Oveview

Basic helpers for reading and writing UTF-8-encoded strings.

Classes
class	pw::utf::CodePointAndSize

class	pw::utf8::EncodedCodePoint
	Encapsulates the result of encoding a single code point as UTF-8. More...

Functions
constexpr bool	pw::utf::IsValidCodepoint (uint32_t code_point)

constexpr bool	pw::utf::IsValidCharacter (uint32_t code_point)

constexpr pw::Result< utf::CodePointAndSize >	pw::utf8::ReadCodePoint (std::string_view str)
	Reads the first code point from a UTF-8 encoded `str`.

constexpr bool	pw::utf8::IsStringValid (std::string_view str)
	Determines if `str` is a valid UTF-8 string.

constexpr Result< EncodedCodePoint >	pw::utf8::EncodeCodePoint (uint32_t code_point)
	Encodes a single code point as UTF-8.

Status	pw::utf8::WriteCodePoint (uint32_t code_point, pw::StringBuilder &output)
	Helper that writes a code point to the provided `pw::StringBuilder`.

Function Documentation

◆ EncodeCodePoint()

constexpr Result< EncodedCodePoint > pw::utf8::EncodeCodePoint ( uint32_t code_point )

constexpr

Encodes a single code point as UTF-8.

UTF-8 encodes as 1-4 bytes from a range of [0, 0x10FFFF].

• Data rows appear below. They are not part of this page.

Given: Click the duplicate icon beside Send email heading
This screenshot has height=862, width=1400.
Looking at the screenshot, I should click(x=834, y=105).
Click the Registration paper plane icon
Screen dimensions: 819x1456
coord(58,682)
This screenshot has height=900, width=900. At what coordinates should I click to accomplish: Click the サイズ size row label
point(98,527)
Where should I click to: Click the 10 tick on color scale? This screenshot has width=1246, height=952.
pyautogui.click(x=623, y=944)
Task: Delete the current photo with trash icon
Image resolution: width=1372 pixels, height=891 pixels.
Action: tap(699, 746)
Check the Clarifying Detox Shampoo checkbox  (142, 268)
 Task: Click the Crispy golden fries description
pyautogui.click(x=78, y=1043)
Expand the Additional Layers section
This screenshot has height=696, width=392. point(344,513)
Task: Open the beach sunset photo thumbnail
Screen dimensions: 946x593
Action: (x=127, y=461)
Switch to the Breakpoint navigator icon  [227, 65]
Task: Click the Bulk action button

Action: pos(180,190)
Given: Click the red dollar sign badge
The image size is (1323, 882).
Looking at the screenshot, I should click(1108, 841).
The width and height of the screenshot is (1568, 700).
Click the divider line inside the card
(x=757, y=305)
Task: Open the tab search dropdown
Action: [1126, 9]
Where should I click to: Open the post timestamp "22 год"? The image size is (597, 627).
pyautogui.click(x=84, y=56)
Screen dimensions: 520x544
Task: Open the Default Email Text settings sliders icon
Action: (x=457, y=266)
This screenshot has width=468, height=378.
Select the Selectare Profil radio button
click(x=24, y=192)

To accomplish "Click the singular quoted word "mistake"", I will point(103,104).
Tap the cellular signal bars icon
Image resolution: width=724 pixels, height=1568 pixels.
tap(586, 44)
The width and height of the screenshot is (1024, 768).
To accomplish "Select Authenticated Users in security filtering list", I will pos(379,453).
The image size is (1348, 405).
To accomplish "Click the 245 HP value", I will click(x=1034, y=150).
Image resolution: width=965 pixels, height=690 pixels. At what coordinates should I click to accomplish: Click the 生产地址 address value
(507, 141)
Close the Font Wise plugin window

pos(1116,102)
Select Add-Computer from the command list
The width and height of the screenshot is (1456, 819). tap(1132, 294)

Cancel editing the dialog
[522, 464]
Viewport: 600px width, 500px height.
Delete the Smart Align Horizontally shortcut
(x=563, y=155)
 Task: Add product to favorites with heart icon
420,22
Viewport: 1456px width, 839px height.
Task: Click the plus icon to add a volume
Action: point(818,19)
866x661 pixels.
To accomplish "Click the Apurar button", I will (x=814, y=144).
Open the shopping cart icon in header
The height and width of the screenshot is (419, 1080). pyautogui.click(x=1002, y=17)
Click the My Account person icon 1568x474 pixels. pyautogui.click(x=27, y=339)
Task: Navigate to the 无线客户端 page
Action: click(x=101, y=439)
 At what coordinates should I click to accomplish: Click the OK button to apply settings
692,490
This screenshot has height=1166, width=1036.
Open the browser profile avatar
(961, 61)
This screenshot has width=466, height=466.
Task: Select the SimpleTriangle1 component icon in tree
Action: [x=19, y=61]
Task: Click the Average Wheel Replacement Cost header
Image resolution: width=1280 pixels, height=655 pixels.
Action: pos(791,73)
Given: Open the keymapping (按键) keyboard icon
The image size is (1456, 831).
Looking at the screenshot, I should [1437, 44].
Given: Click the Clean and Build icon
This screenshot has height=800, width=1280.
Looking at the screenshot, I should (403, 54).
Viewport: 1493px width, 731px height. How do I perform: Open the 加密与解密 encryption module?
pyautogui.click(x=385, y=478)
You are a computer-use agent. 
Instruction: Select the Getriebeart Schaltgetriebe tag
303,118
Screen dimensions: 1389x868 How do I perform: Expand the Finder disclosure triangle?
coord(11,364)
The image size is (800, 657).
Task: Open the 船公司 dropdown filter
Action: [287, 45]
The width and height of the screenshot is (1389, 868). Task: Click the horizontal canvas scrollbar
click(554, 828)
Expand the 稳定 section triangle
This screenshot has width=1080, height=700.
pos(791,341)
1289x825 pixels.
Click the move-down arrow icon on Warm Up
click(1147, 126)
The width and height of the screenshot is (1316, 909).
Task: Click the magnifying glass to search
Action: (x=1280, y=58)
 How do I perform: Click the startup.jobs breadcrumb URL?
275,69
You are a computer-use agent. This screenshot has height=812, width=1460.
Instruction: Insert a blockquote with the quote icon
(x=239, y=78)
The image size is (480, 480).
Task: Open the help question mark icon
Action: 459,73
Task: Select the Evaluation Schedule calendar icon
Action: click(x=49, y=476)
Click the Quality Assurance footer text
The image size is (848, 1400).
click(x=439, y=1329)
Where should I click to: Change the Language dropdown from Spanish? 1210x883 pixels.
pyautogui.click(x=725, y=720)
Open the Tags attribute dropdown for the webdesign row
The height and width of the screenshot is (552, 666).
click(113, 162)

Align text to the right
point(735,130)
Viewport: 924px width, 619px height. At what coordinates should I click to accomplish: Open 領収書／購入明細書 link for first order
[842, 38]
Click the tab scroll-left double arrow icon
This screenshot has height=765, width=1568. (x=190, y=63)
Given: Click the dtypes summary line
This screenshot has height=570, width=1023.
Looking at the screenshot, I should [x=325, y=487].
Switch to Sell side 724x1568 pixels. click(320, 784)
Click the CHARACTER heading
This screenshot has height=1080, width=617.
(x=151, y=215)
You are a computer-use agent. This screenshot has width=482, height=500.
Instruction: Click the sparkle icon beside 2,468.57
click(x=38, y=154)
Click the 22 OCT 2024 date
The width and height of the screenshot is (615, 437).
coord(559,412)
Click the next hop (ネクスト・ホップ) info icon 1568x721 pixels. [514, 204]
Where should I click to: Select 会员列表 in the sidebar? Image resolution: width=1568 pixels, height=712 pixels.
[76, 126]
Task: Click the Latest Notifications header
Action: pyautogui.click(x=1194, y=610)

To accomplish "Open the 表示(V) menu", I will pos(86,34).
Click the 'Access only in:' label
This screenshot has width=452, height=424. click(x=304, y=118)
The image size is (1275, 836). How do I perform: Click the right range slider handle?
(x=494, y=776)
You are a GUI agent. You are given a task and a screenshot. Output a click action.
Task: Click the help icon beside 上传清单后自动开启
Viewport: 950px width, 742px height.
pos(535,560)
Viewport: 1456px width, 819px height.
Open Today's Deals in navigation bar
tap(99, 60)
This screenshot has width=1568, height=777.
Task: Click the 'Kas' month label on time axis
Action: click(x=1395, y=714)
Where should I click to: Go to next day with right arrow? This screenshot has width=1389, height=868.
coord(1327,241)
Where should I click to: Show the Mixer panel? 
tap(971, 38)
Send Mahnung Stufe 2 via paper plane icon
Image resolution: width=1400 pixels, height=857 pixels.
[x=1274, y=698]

1-byte encoding has a top bit of zero:

[0, 0x7F] 1-bytes: b0xxx xxxx

N-bytes sequences are denoted by annotating the top N+1 bits of the leading byte and then using a 2-bit continuation marker on the following bytes.

[0x00080, 0x0007FF] 2-bytes: b110x xxxx 10xx xxxx
[0x00800, 0x00FFFF] 3-bytes: b1110 xxxx 10xx xxxx 10xx xxxx
[0x10000, 0x10FFFF] 4-bytes: b1111 0xxx 10xx xxxx 10xx xxxx 10xx xxxx

Returns

embed:rst:leading-asterisk
 
* 
*  .. pw-status-codes::
* 
*     OK: The codepoint encoded as UTF-8.
* 
*     OUT_OF_RANGE: The code point was not in the valid range for UTF-8
*     encoding.
* 
*

◆ IsValidCharacter()

constexpr bool pw::utf::IsValidCharacter ( uint32_t code_point )

inlineconstexpr

Checks if the code point is a valid character.

Excludes non-characters (U+FDD0..U+FDEF, and all codepoints ending in 0xFFFE or 0xFFFF) from the set of valid code points.

◆ IsValidCodepoint()

constexpr bool pw::utf::IsValidCodepoint ( uint32_t code_point )

inlineconstexpr

Checks if the code point is in a valid range.

Excludes the surrogate code points ([0xD800, 0xDFFF]) and codepoints larger than 0x10FFFF (the highest codepoint allowed). Non-characters and unassigned codepoints are allowed.

◆ ReadCodePoint()

constexpr pw::Result< utf::CodePointAndSize > pw::utf8::ReadCodePoint ( std::string_view str )

constexpr

Reads the first code point from a UTF-8 encoded str.

This is a very basic decoder without much thought for performance and very basic validation that the correct number of bytes are available and that each byte of a multibyte sequence has a continuation character. See pw::utf8::EncodeCharacter() for encoding details.